[RECORDS FOR THE TASK start]

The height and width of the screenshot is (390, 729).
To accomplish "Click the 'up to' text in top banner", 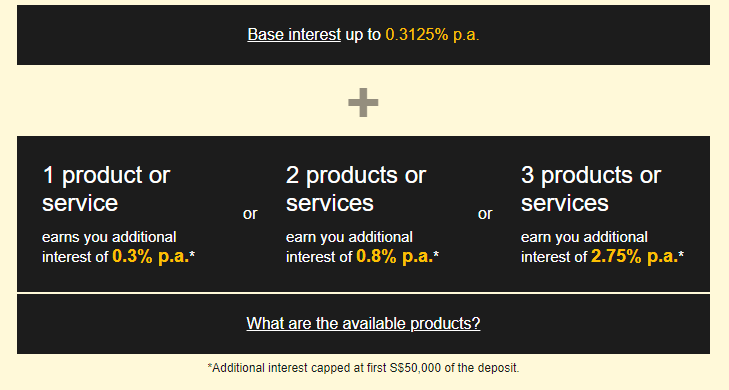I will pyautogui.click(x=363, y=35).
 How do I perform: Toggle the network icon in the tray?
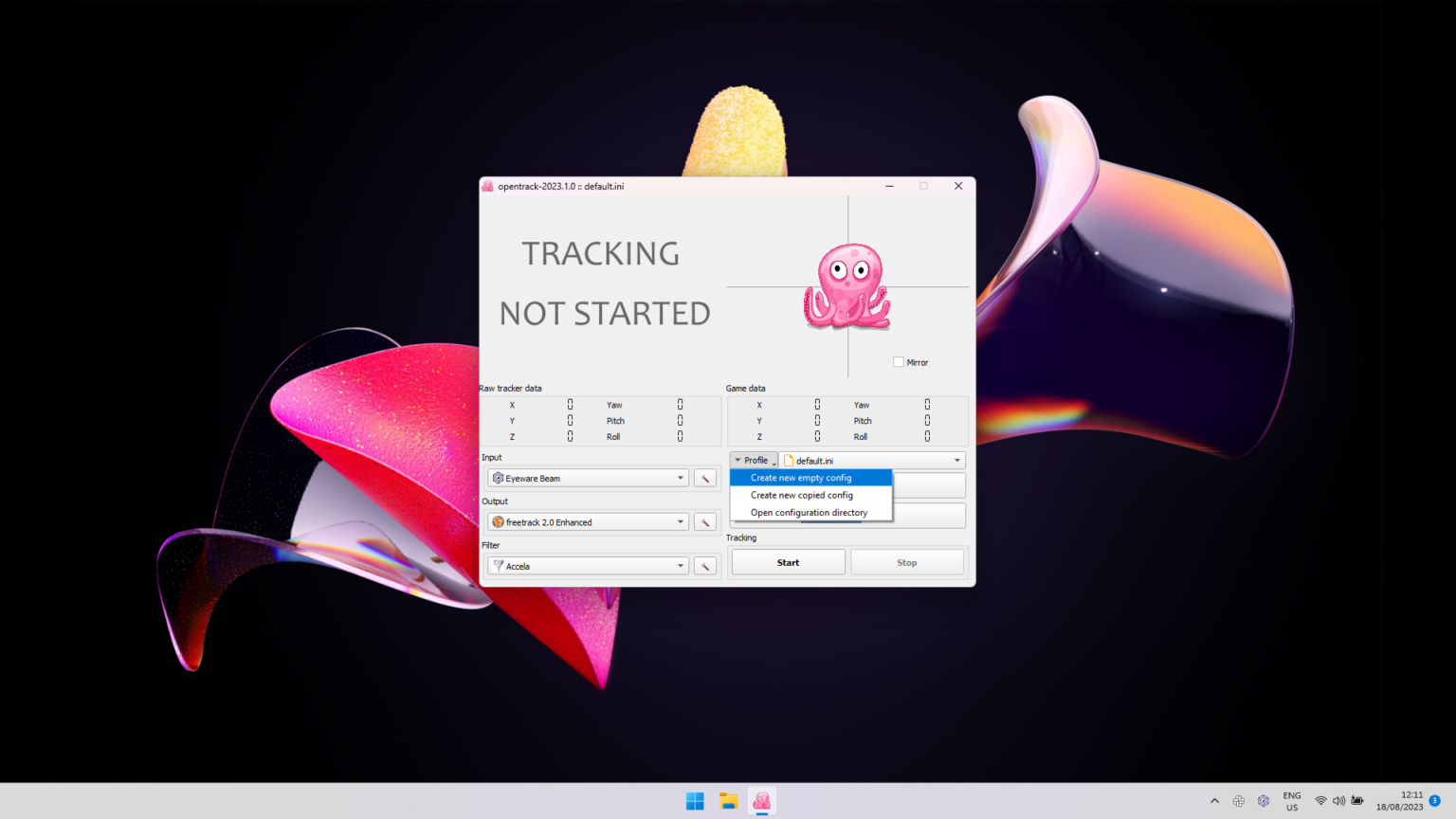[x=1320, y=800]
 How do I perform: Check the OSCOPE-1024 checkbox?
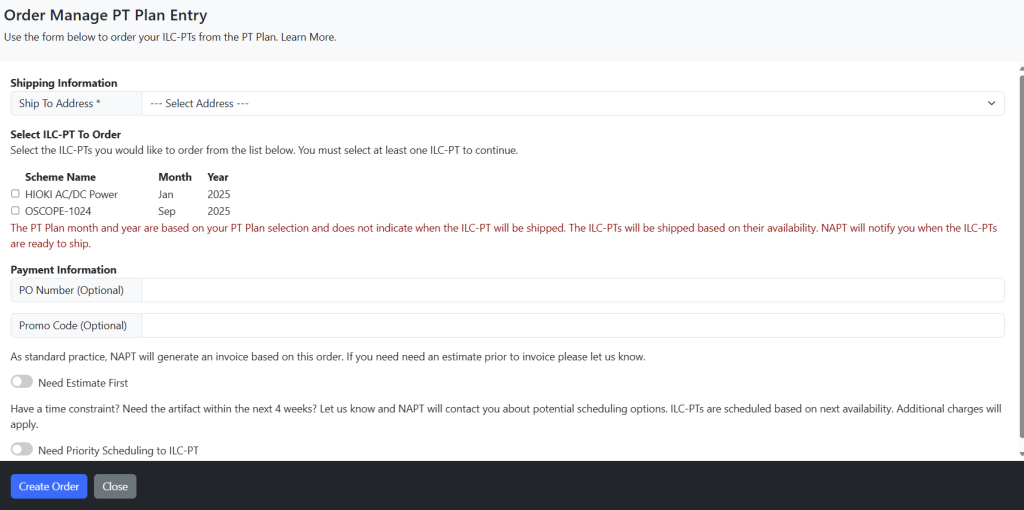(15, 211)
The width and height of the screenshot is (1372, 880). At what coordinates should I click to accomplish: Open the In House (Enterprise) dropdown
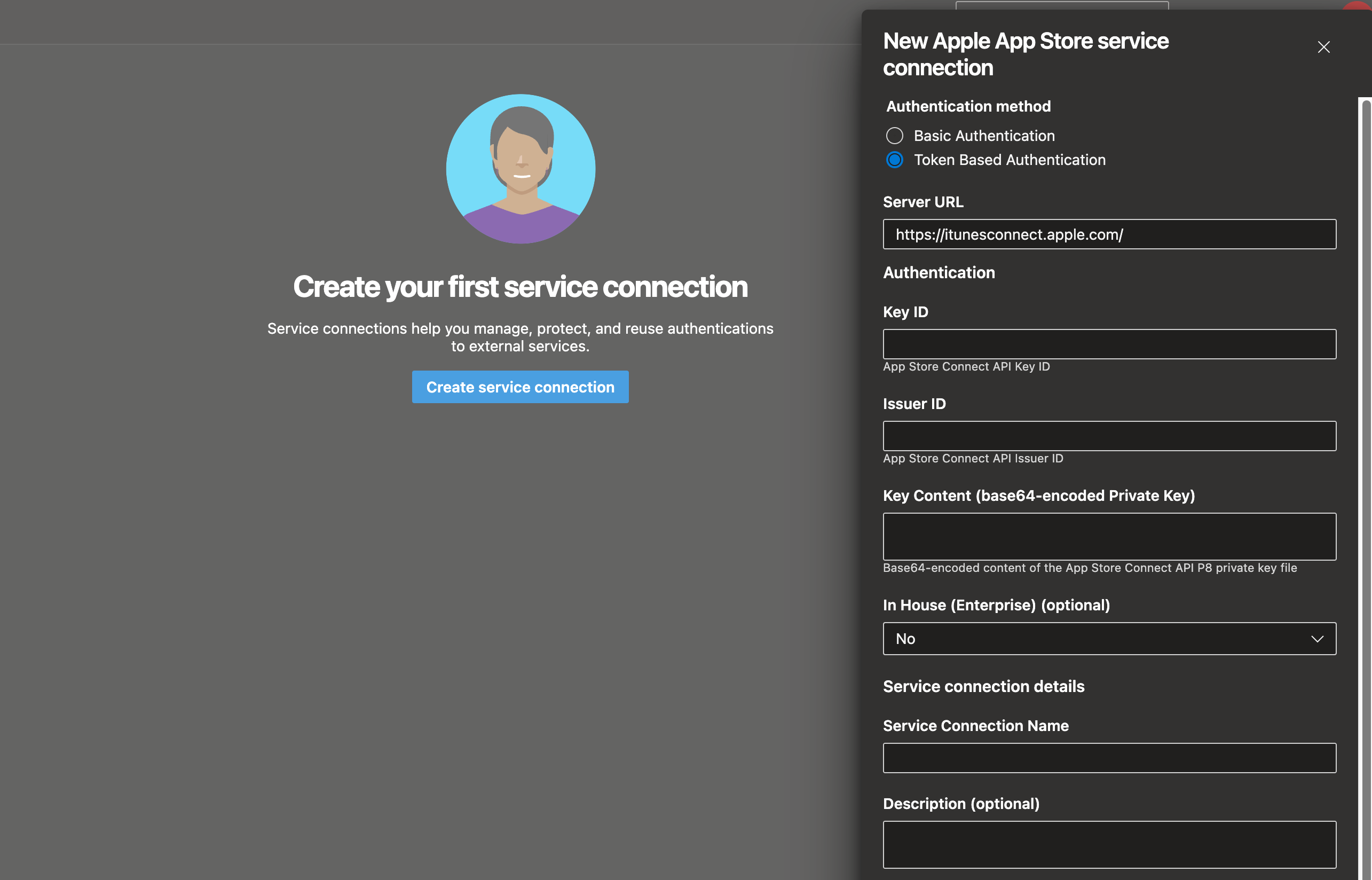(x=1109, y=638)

[RECORDS FOR THE TASK end]
[RECORDS FOR THE TASK start]

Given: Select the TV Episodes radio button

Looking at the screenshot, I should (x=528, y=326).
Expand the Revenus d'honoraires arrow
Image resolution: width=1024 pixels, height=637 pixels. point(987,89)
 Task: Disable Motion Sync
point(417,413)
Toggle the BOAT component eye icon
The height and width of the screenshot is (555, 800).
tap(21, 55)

[RECORDS FOR THE TASK end]

WORK TO BE COMPLETED: Revise the material from the line with "How do I perform: Toggle" to the line with "(x=1109, y=638)", substituting "drop-down menu" for "dropdown" and leaving everything else unchanged. Omit the pictures from your answer.

ANSWER TO THIS PROBLEM:
 How do I perform: Toggle the network icon in the tray?
[x=1320, y=800]
 How do I perform: Check the OSCOPE-1024 checkbox?
(15, 211)
The width and height of the screenshot is (1372, 880). At what coordinates should I click to accomplish: Open the In House (Enterprise) drop-down menu
(x=1109, y=638)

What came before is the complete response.